- WHAT TO PRODUCE -
Return exactly the lines below, starting with the one that has "Instagram (189, 1786)" and going on through the one that has "Book An Appointment (72, 2339)".

[DATA TO USE]

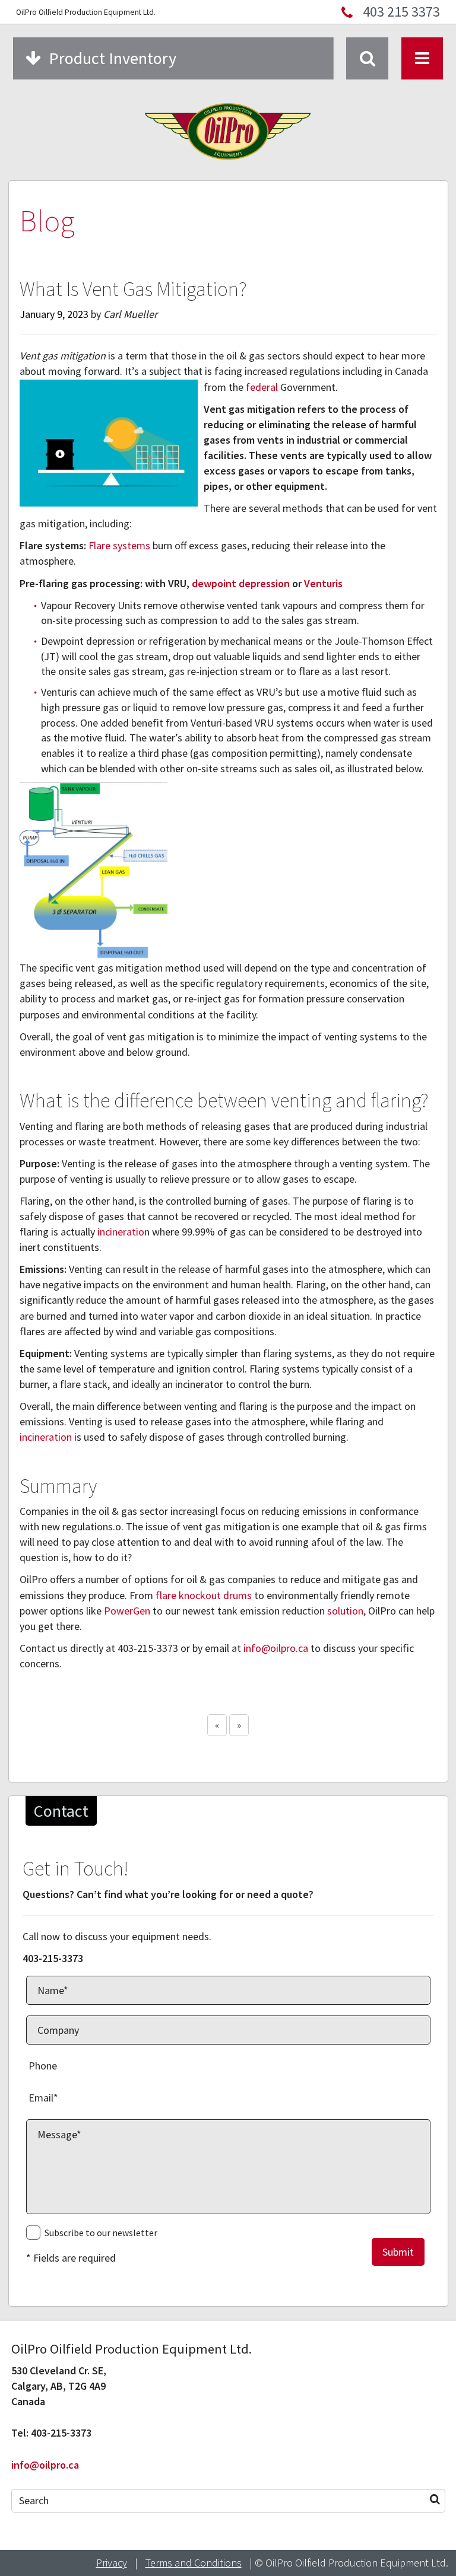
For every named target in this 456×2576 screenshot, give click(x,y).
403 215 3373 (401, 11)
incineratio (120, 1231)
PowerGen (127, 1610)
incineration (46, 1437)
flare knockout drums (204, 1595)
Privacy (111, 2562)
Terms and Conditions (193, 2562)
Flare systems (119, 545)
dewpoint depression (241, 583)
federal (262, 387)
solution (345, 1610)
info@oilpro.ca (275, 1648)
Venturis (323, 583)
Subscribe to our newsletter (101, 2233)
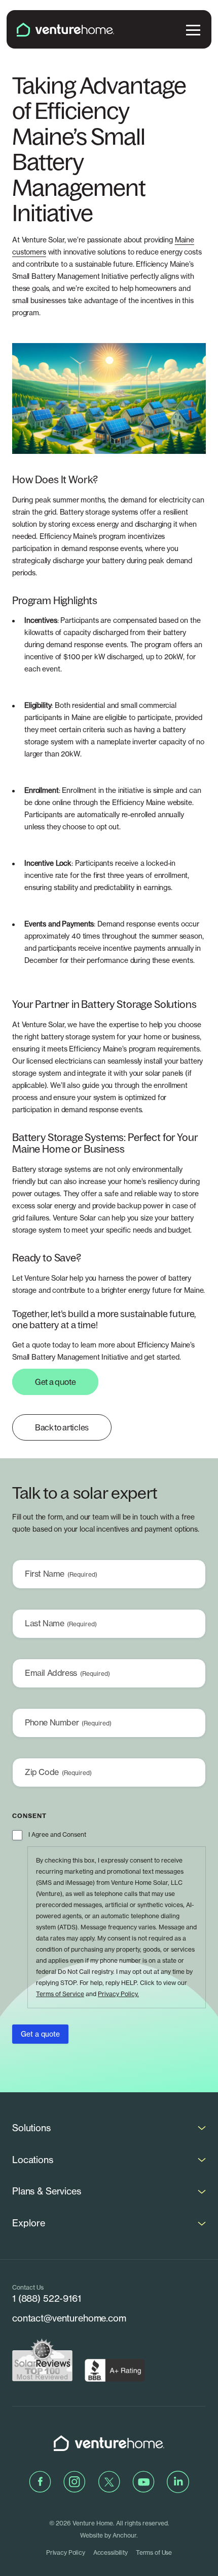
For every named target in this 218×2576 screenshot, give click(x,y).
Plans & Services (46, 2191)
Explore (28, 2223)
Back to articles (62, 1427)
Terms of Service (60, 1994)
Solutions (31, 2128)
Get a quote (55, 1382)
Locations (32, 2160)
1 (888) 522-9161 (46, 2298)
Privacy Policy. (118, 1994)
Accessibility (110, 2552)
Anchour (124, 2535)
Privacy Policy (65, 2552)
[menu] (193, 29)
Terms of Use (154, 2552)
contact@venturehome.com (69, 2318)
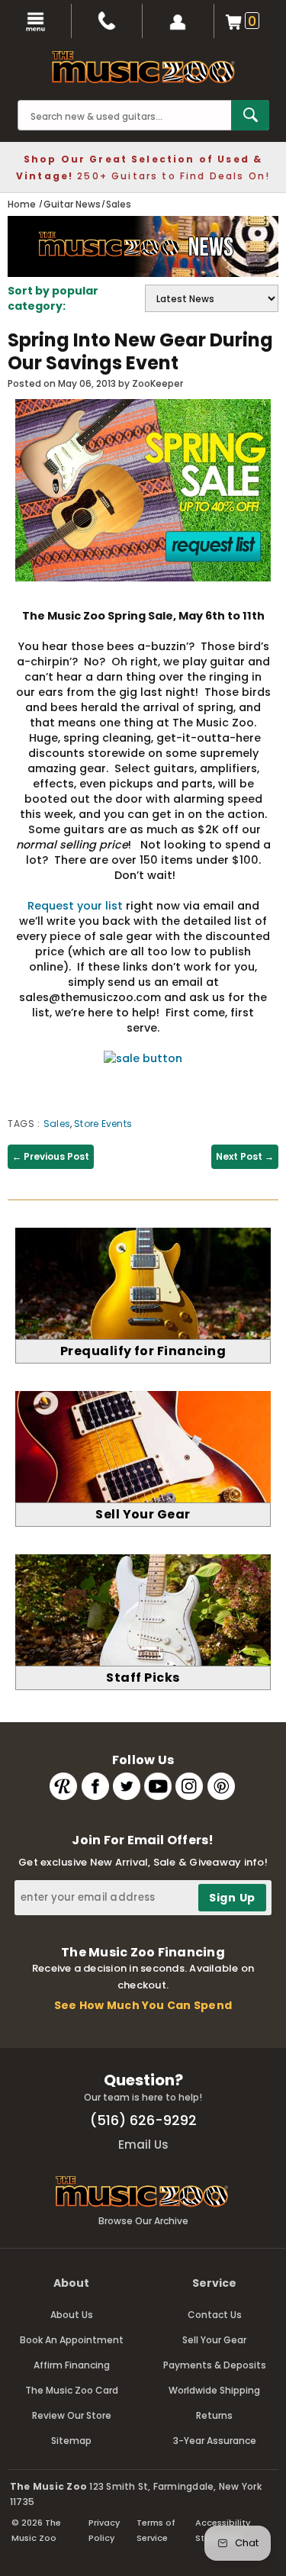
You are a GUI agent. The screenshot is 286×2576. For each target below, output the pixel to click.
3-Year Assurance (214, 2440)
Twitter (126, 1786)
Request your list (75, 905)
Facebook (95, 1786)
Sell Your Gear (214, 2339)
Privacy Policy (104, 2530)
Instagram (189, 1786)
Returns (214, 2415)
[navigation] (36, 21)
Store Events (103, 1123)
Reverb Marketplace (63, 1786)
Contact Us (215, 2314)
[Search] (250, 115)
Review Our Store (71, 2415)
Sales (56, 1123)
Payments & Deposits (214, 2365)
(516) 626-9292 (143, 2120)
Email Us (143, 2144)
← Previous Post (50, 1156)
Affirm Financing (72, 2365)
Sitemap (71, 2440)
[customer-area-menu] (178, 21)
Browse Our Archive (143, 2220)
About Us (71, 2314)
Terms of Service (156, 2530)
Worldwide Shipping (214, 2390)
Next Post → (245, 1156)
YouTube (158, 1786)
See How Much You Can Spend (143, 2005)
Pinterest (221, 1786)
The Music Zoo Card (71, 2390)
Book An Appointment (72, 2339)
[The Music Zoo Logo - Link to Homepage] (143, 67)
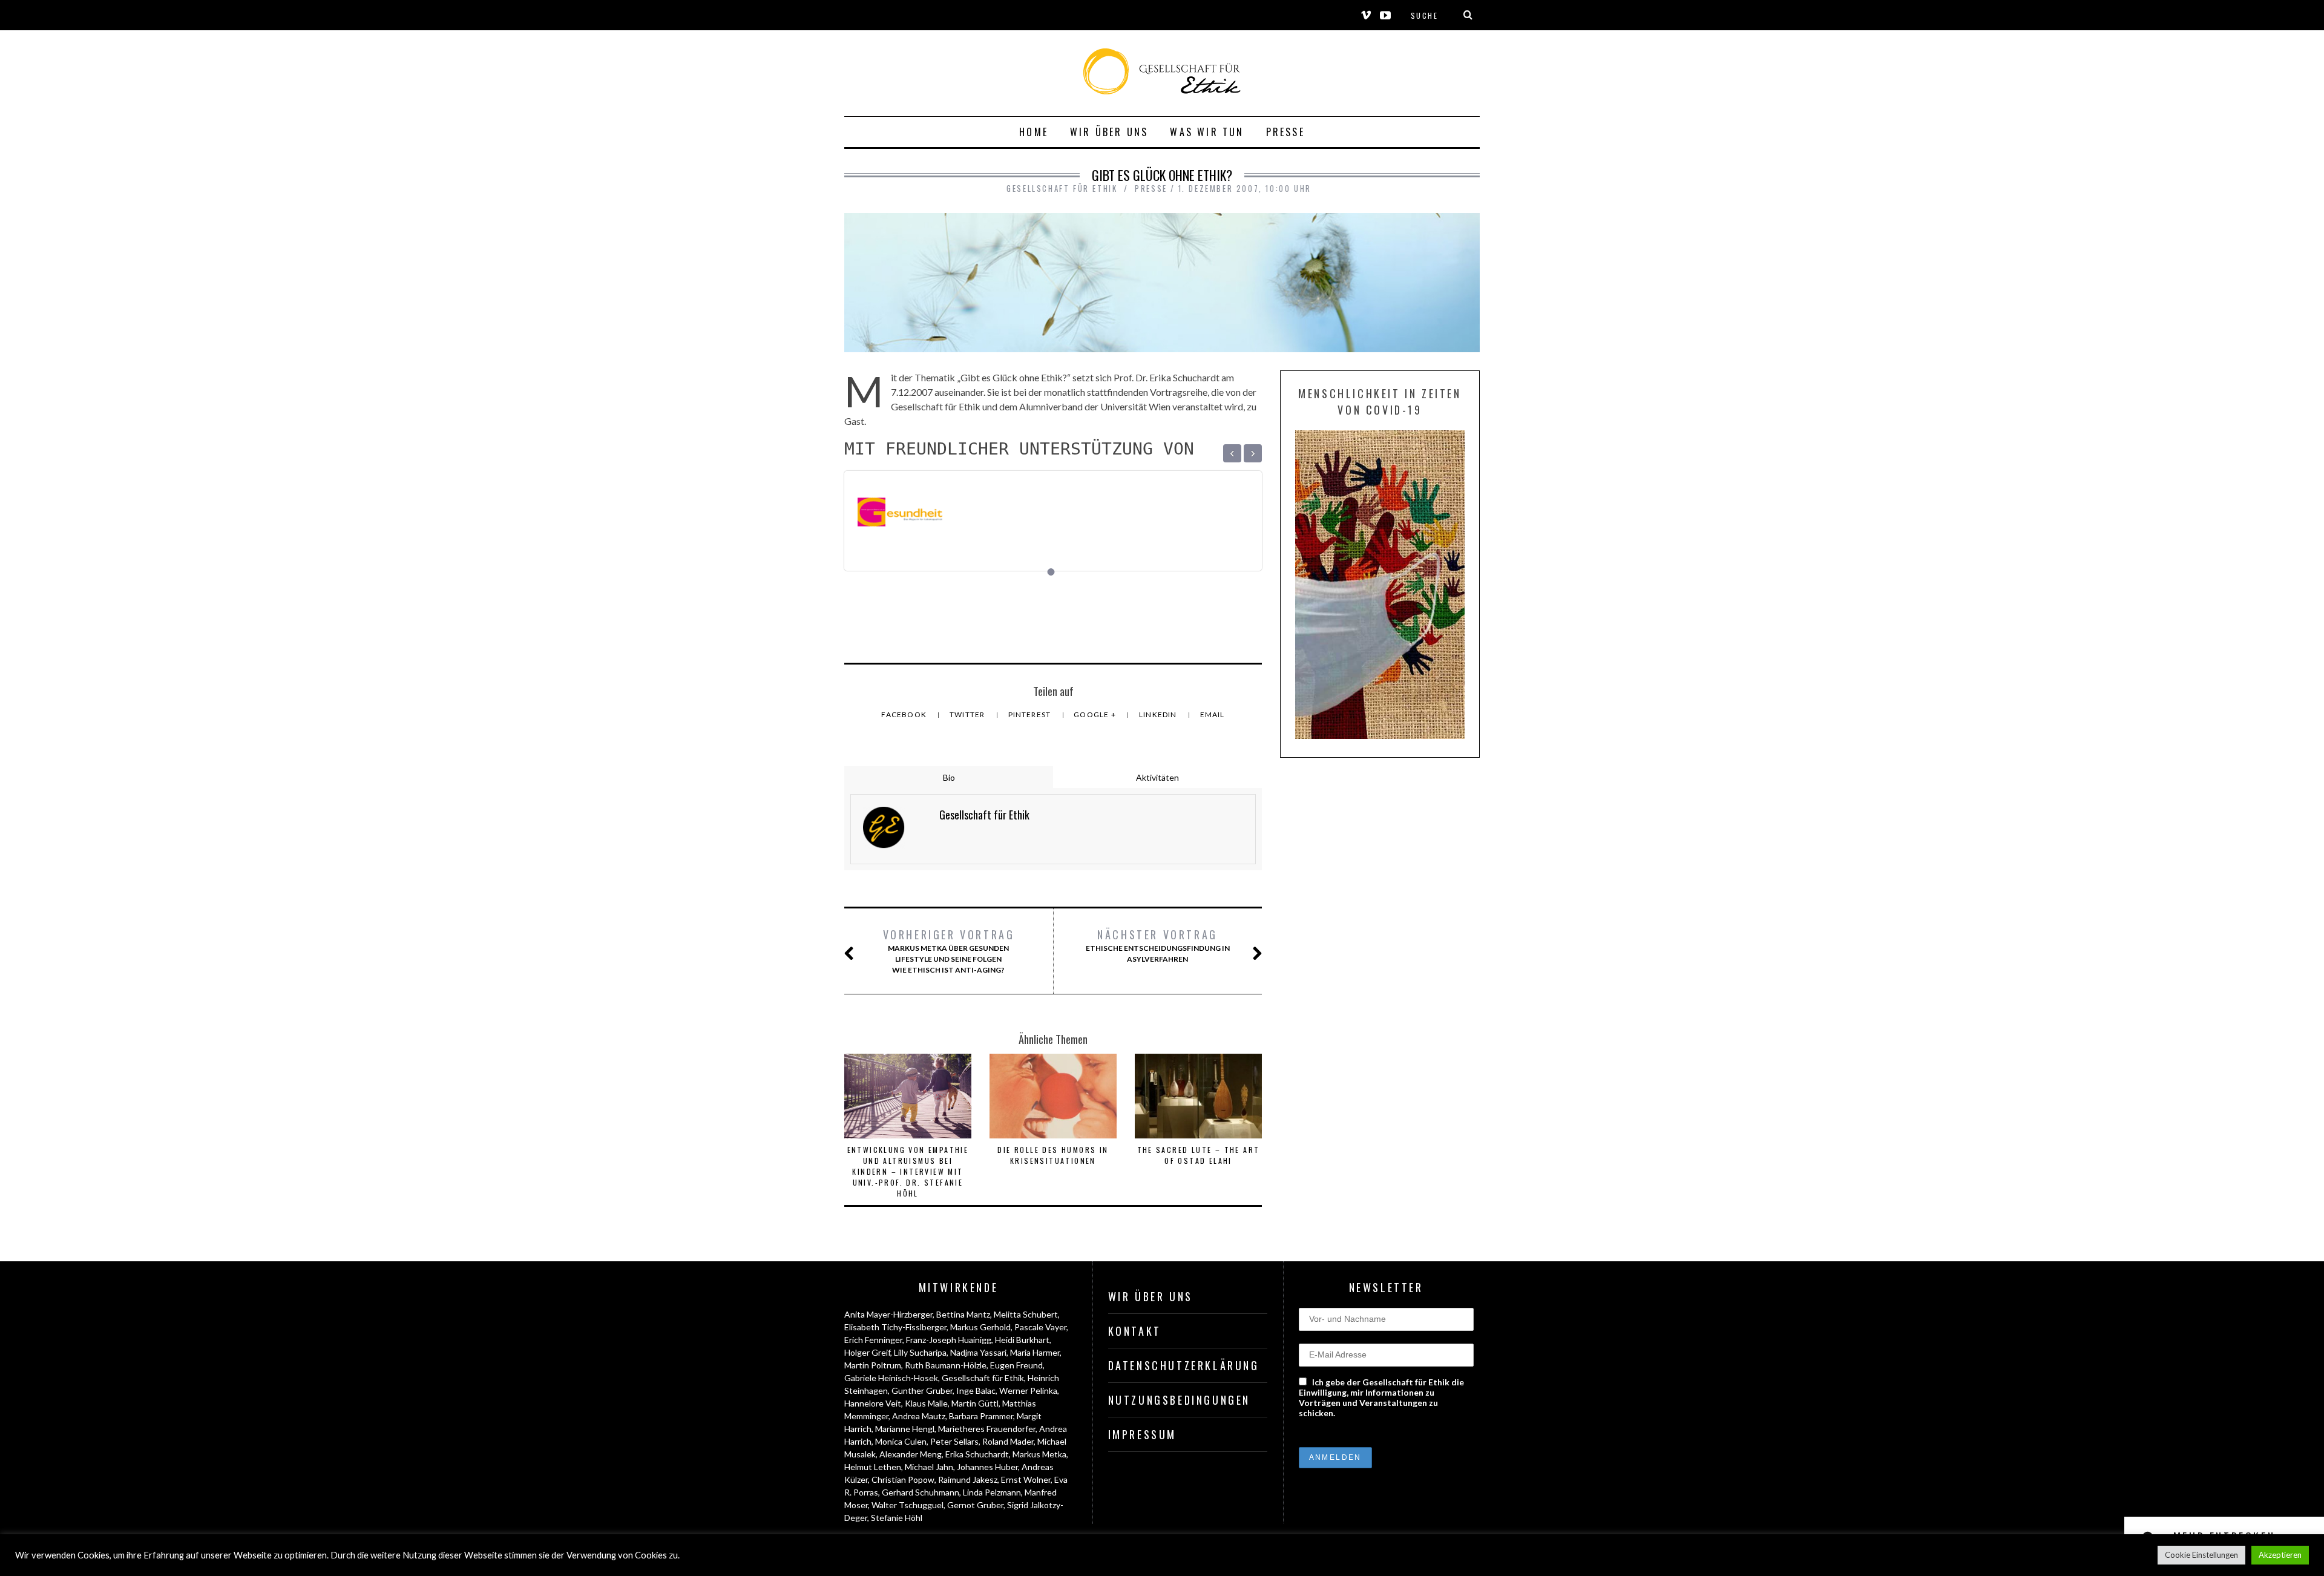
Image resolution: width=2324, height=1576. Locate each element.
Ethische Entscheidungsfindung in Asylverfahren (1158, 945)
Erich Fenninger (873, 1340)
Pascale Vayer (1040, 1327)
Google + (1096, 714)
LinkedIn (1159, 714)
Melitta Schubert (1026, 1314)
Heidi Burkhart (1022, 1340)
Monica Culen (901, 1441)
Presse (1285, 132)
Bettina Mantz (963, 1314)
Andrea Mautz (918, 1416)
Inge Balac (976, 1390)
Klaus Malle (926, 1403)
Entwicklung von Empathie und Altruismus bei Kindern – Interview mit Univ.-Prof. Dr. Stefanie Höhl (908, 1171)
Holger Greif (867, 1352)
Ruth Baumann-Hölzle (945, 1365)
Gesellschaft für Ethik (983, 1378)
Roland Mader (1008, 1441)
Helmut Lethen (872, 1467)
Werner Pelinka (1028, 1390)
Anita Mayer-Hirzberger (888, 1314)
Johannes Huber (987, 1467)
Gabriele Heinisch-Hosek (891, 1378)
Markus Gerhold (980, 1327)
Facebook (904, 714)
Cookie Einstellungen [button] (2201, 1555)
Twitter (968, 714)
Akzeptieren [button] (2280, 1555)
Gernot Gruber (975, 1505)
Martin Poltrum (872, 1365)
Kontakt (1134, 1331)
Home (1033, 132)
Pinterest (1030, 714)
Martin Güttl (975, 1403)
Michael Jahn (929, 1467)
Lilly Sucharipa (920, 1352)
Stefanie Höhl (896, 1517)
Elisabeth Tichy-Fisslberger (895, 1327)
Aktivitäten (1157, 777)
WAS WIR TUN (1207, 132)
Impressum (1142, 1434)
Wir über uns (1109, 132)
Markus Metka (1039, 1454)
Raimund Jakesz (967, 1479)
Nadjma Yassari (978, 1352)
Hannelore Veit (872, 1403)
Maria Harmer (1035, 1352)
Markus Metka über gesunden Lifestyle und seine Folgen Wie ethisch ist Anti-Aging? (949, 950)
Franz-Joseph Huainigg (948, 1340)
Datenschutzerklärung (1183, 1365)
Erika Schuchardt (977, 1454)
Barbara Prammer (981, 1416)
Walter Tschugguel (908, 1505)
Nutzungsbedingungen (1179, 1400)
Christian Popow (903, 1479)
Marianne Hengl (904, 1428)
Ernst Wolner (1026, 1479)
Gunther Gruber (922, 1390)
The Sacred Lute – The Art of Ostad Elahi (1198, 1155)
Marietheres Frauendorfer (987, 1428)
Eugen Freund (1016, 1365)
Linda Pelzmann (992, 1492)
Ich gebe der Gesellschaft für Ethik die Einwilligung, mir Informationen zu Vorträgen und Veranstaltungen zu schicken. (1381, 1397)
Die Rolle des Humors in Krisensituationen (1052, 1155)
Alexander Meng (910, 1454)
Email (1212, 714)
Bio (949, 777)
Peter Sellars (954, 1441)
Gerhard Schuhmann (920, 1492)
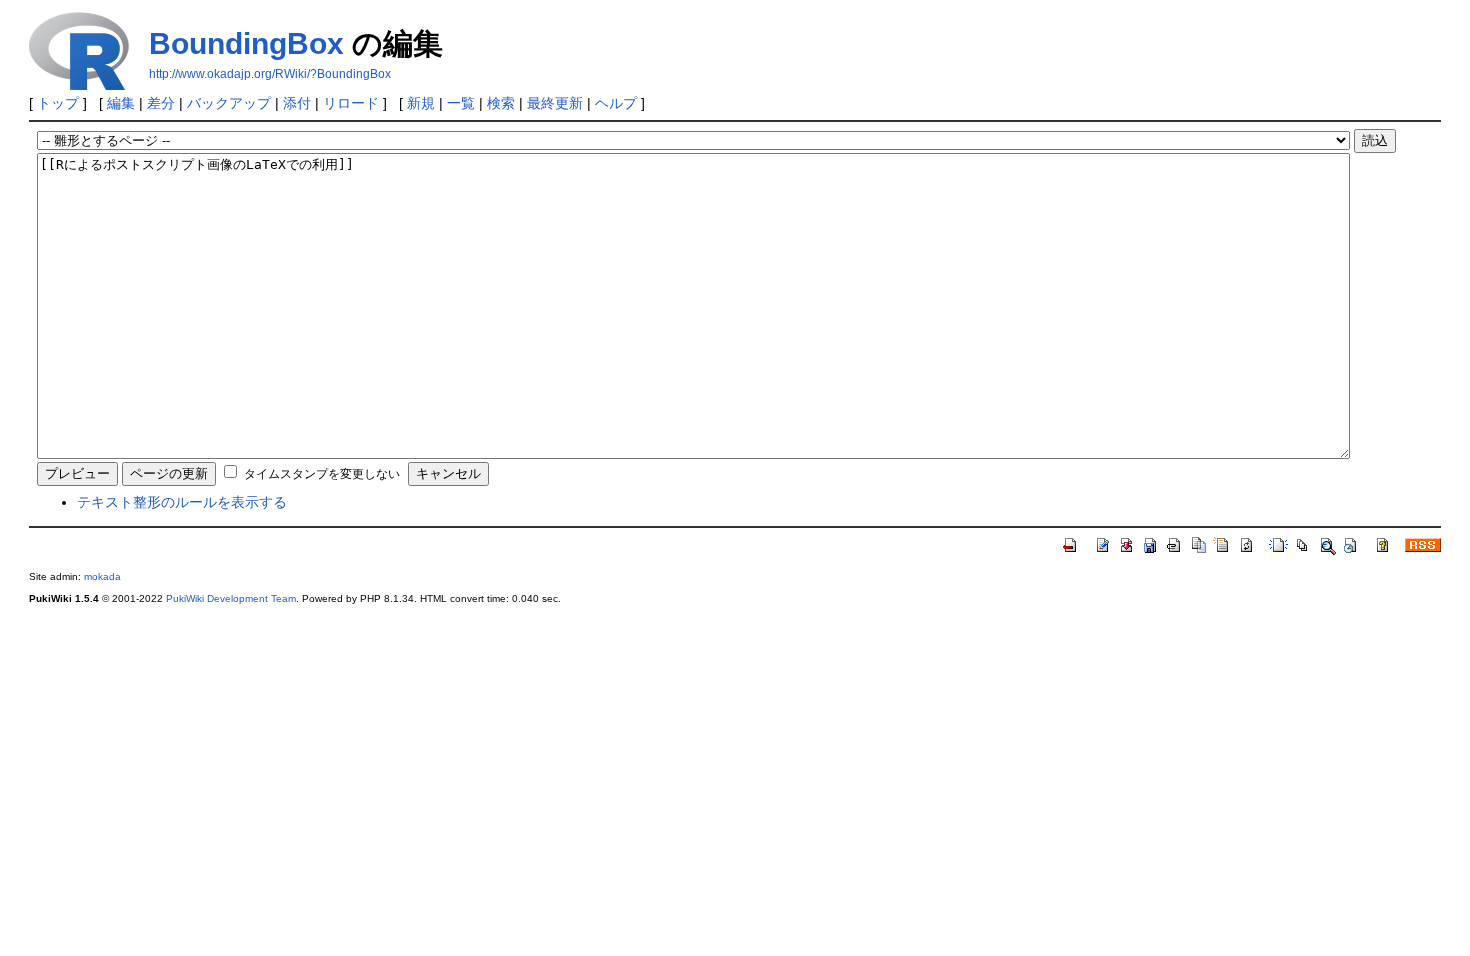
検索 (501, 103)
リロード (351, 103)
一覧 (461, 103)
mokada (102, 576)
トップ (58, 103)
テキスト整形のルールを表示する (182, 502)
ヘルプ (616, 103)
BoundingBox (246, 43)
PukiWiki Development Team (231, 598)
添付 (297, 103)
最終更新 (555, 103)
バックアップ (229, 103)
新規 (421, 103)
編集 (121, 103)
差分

[/DATA TO USE]

- RESPONSE -
Instagram (189, 1786)
Returns (214, 2415)
[navigation] (36, 21)
Store Events (103, 1123)
Reverb Marketplace (63, 1786)
Contact Us (215, 2314)
[Search] (250, 115)
Review Our Store (71, 2415)
Sales (56, 1123)
Payments & Deposits (214, 2365)
(516) 626-9292 (143, 2120)
Email Us (143, 2144)
← Previous Post (50, 1156)
Affirm Financing (72, 2365)
Sitemap (71, 2440)
[customer-area-menu] (178, 21)
Browse Our Archive (143, 2220)
About Us (71, 2314)
Terms of Service (156, 2530)
Worldwide Shipping (214, 2390)
Next Post → (245, 1156)
YouTube (158, 1786)
See How Much You Can Spend (143, 2005)
Pinterest (221, 1786)
The Music Zoo Card (71, 2390)
Book An Appointment (72, 2339)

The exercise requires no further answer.